CINEMA
L’AUTRE de Patrick Mario Bernard & Pierre Trividic : la jalousie est un vilain défaut
Anne-Marie (Dominique Blanc) est une femme de 47 ans tout ce qu’il y a de plus normal. Elle travaille comme assistante sociale, effectue son métier avec délicatesse. Délicate est également cette rupture qu’elle provoque avec son amant Alex (Cyril Gueï), bien plus jeune qu’elle. Il veut s’installer, construire, elle a envie d’indépendance, elle a déjà divorcé et veut sa liberté. Et pourtant…lorsqu’Anne-Marie découvre qu’Alex a trouvé une nouvelle compagne, et surtout que celle-ci a exactement le même âge qu’elle, elle a du mal à encaisser le coup. Elle veut savoir. Qui est celle qui lui succède ? Quel est son prénom ? Que fait-elle dans la vie ? Où vit-elle ? Alex refuse de lui délivrer les informations qu’elle réclame puis finit parfois par céder, faisant quelques révélations. Plongée dans un quotidien fait de regrets, de solitude, d’angoisses, Anne-Marie devient obsessionnelle. Elle mène son enquête, espère que le nouvel objet de l’affection d’Alex « crève ». Puis elle se met à se détester elle-même et tombe de plus en plus dans une certaine folie…
Adaptation du récit d’Annie Emaux, L’occupation, le deuxième long-métrage de fiction de Patrick Mario Bernard et Pierre Trividic témoigne d’une belle singularité. On le sent dès les premières secondes : ce film ne sera pas comme les autres. L’ouverture, majestueuse, se fait sur des plans d’autoroutes. Des voitures aux lumières blanches vont dans un sens, d’autres voitures de lumières rouges vont dans l’autre. Comme deux êtres qui iraient dans deux directions opposées, des routes qui se croiseraient pour mieux se séparer. Des routes, des chemins, il y en a beaucoup dans L’autre. Passages sous terrains, escalators, marches nocturnes…Le personnage d’Anne-Marie avance mais est-ce pour évoluer ou pour mieux se perdre ?

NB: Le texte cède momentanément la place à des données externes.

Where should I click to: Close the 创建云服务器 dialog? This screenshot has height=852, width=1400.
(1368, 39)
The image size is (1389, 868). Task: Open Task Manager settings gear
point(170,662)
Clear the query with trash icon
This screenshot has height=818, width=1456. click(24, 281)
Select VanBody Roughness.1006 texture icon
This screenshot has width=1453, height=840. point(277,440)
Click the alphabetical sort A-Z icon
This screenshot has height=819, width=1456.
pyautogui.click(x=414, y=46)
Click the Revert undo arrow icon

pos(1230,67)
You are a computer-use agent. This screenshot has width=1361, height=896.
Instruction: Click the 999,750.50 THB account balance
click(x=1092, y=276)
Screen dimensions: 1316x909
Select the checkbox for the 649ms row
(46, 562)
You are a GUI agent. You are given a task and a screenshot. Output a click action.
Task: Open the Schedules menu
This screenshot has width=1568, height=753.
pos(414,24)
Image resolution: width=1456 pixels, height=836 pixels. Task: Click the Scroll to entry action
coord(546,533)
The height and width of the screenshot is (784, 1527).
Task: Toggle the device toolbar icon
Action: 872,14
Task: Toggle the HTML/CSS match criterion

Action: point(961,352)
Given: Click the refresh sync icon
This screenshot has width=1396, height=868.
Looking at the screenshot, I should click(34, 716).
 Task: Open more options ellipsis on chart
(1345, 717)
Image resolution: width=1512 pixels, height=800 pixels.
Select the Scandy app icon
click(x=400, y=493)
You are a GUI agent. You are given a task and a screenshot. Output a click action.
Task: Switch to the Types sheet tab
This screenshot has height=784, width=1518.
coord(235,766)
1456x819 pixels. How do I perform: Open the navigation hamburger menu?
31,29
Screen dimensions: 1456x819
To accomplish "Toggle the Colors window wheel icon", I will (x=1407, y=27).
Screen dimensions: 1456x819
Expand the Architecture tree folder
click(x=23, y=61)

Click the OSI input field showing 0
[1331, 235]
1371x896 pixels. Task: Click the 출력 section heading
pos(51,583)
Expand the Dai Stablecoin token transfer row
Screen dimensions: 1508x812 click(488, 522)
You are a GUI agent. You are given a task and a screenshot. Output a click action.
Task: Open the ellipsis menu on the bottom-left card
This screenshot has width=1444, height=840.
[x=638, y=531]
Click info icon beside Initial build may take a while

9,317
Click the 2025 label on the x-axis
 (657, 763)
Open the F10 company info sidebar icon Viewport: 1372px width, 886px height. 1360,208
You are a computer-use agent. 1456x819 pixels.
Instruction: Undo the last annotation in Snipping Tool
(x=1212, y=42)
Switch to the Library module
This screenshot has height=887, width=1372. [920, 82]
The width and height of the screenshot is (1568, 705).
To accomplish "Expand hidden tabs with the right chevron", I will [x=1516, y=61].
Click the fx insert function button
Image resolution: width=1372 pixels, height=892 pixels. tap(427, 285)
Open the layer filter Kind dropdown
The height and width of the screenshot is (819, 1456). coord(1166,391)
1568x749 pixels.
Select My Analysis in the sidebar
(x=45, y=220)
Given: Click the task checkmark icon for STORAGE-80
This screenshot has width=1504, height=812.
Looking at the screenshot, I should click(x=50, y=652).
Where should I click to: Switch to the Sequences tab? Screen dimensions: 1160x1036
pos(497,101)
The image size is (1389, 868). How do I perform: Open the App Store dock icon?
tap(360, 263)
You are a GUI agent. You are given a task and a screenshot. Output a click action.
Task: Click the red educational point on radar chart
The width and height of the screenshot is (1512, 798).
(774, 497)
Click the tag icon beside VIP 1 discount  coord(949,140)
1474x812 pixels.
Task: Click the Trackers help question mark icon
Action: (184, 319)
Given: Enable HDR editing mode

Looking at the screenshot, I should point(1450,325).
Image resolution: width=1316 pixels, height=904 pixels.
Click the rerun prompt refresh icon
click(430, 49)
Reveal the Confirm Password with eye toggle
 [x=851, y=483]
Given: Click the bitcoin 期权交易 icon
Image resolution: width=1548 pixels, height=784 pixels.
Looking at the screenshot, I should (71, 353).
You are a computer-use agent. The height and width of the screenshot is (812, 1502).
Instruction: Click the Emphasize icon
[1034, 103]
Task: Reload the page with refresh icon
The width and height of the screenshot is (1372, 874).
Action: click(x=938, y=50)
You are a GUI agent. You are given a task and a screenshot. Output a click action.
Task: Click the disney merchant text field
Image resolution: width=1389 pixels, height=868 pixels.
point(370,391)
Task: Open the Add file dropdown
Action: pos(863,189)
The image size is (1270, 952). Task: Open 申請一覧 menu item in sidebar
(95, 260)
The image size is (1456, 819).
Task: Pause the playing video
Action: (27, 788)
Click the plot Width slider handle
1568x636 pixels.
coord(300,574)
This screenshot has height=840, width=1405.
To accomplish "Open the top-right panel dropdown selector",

D’un drame sentimental et intimiste on bascule dans un thriller étrange. Le montage joue avec nos sens, provoque le malaise, nous amène à nous perdre. C’est toute la confusion post-rupture que le duo de réalisateurs parvient à nous faire ressentir à l’aide de flashbacks, flash forwards, passages réels ou fantasmés. Cette œuvre audacieuse se permet même une petite incursion vers le film de genre, fantastique, d’anticipation (cette mystérieuse boite d’alarme que possède Anne-Marie pour la protéger au quotidien mais qui ne fait que mieux traduire son enfermement). La réalisation virtuose s’allie à un scénario intrigant et malin qui pousse le spectateur à envisager de multiples pistes pour mieux comprendre l’ambivalente héroïne, aussi fragile que terrifiante. Dominique Blanc, primée à Venise pour sa prestation, est éclatante de justesse et met à disposition tout son talent pour refléter l’ambiguïté d’une femme perdue et blessée.
L’autre c’est bien entendu cette autre femme qui rentre dans le cœur d’Alex. Mais c’est aussi Alex directement, « l’autre », l’être aimé, celui dont on ne peut se séparer. C’est surtout aussi l’autre Anne-Marie qui se dessine face à la jalousie : menaçante, brutale. Enfin, c’est l’autre en général, comme les filment de loin les réalisateurs, ces gens de la banlieue, ces personnes en difficultés qu’Anne-Marie rencontre dans le cadre de son travail social. Ce long-métrage parfois étouffant dresse le portait d’une solitude urbaine terrifiante. Tout le monde se sépare. Les couples car ils ne s’entendent plus, les amis car la mort l’emporte toujours, même les liens entre un auditeur et une animatrice radio peuvent être destructeurs et source de manque affectif. Plutôt que de nous plonger dans un climat plombant et dépressif, L’autre préfère jouer la carte du mystère et c’est tant mieux. Qui est vraiment Anne-Marie ? Devient-elle vraiment schizophrène ? Cette autre femme existe-t-elle vraiment ? L’œuvre reste ouverte, subtile et maitrisée. Un film qui ne manquera pas d’en retourner plus d’un.